At the time of the pro-Palestinian protests, there was still a strong community memory of the 2017 white supremacy rally, Unite the Right. More generally, former president Donald Trump had been comparing pro-Palestinian protesters at universities nationwide to the hostile aggressors at the Unite the Right rally. A commentator for The New Republic described the comparison of pro-Palestinian protesters with Charlottesville Neo-Nazis as despicable and slander.

Following the indiscriminate and widespread bombardment of Palestinians after the October 7 2023 Hamas-led attack on Israel, which occurred in response to decades of illegal Israeli occupation of Palestinian territories, protests in support of Palestine included a student group publishing an October 11 statement of support for a Free Palestine. On April 19 students organized a die-in on The Lawn.

Previous pro-Palestinian demonstrations in the community included a 2021 Palestinian solidarity march.

==Demonstration==
On Tuesday, April 30, student groups decided to convene a peaceful demonstration for Palestine starting the following day, Wednesday, May 1. The decision to act was in part due to student reports of violent ends to similar demonstrations at the nearby Virginia Commonwealth University and Virginia Tech.
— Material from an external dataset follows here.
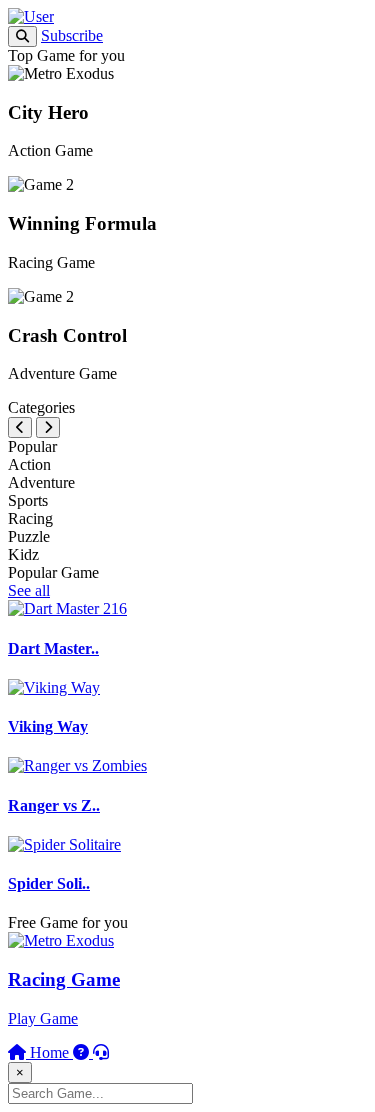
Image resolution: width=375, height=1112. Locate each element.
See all (29, 590)
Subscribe (72, 35)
At the establishment of the protest, opponents compared the pro-Palestinian demonstrators to the white supremacists who organized the Unite the Right rally.

The encampment was near the University Chapel.

By the third day the occupation was robust and seemed prepared to continue indefinitely. In response to student demonstrations, University of Virginia professors organized a scholarly dialogue about the war.

On the fourth day the protesters announced their publication of a statement on an official Instagram account. Their demands included that the university begin disinvestment from Israel.

On Saturday, May 4, police force ended the demonstration only hours after U.Va.’s administration instituted a last-minute change to their policy to disallow tents on campus. The New York Times described the University of Virginia arrests as among the most prominent in the nation. Police used pepper spray on the demonstrators and then arrested 25 of them for trespassing.

==Reactions==
The University of Virginia newspaper The Cavelier Daily, the local newspaper Charlottesville Tomorrow, and the university official communications described protesters as "Pro-Palestinian"; local newspaper The Daily Progress described them as "anti-war"; and national news source Fox News described them as "anti-Israel".

The University of Virginia and university president James E. Ryan issued official statements on May 4 that the demonstration was over because the protestors refused to comply with university policy and because of violent conduct. Ryan additionally made his own personal and official statement.